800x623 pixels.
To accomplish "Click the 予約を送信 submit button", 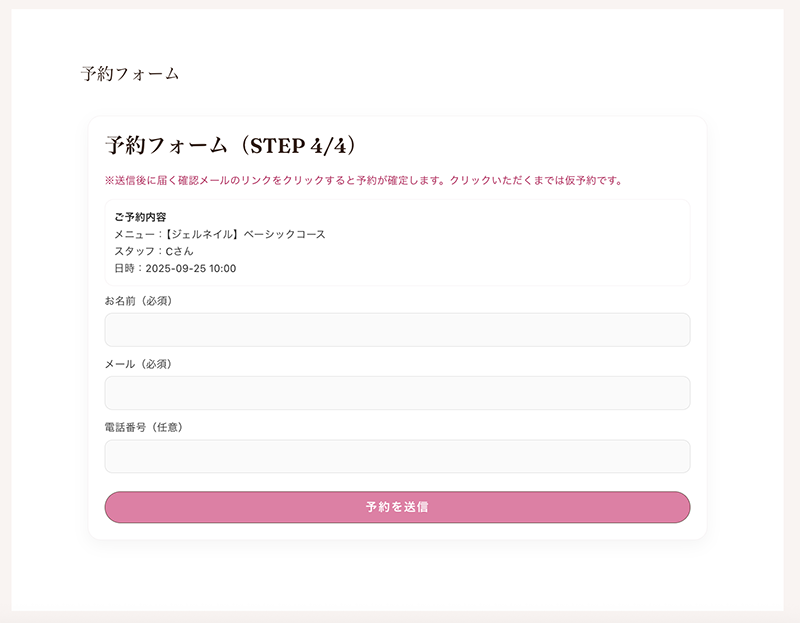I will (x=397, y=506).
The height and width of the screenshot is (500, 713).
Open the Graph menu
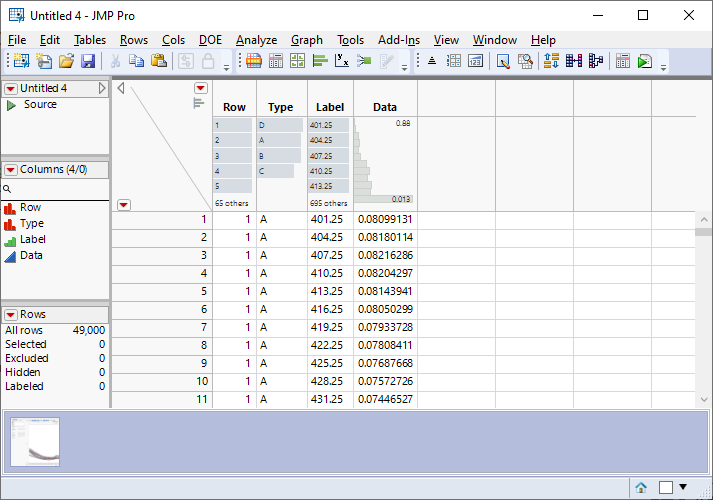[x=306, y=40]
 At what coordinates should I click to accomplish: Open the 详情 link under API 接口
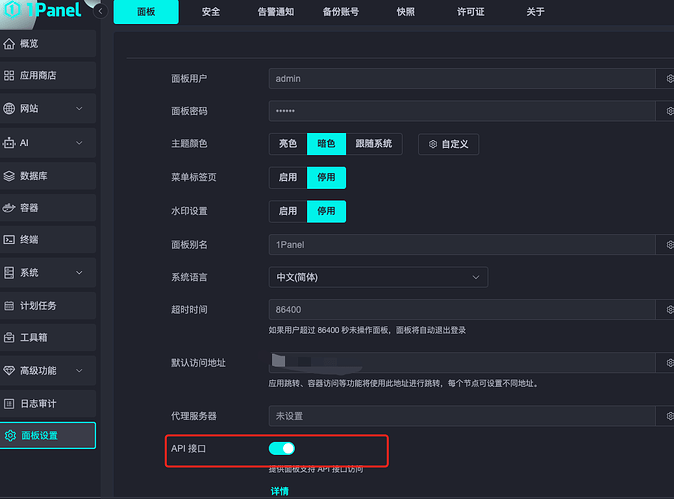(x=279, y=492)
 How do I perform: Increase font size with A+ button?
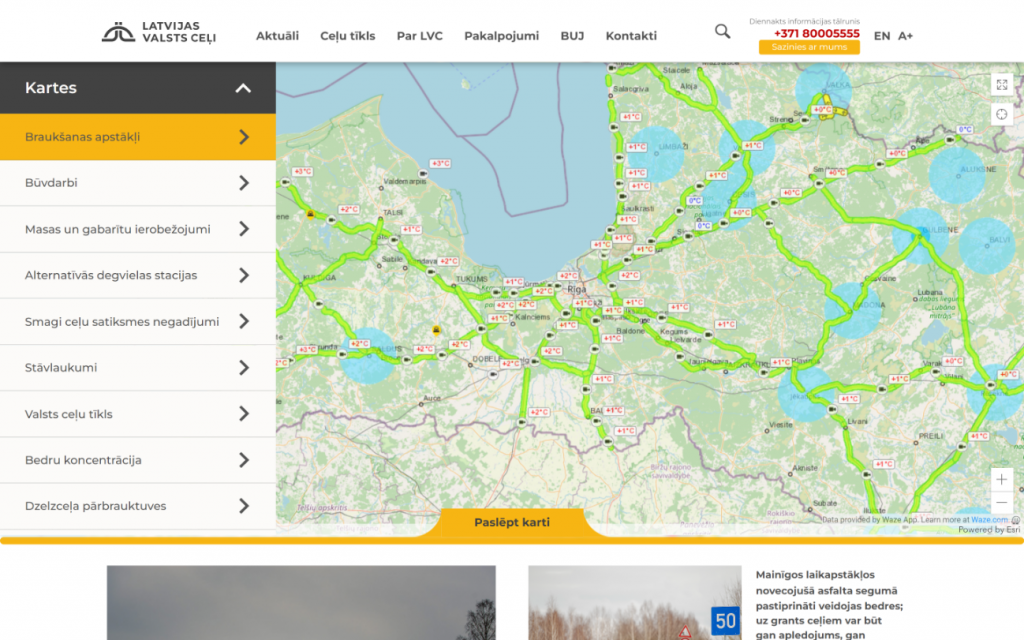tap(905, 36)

### [Action item]
Reproduce exactly the lines from the one containing "How do I perform: Increase" through the last line of the records, both included, leaving out every picture.

### [Solved problem]
 How do I perform: Increase font size with A+ button?
tap(905, 36)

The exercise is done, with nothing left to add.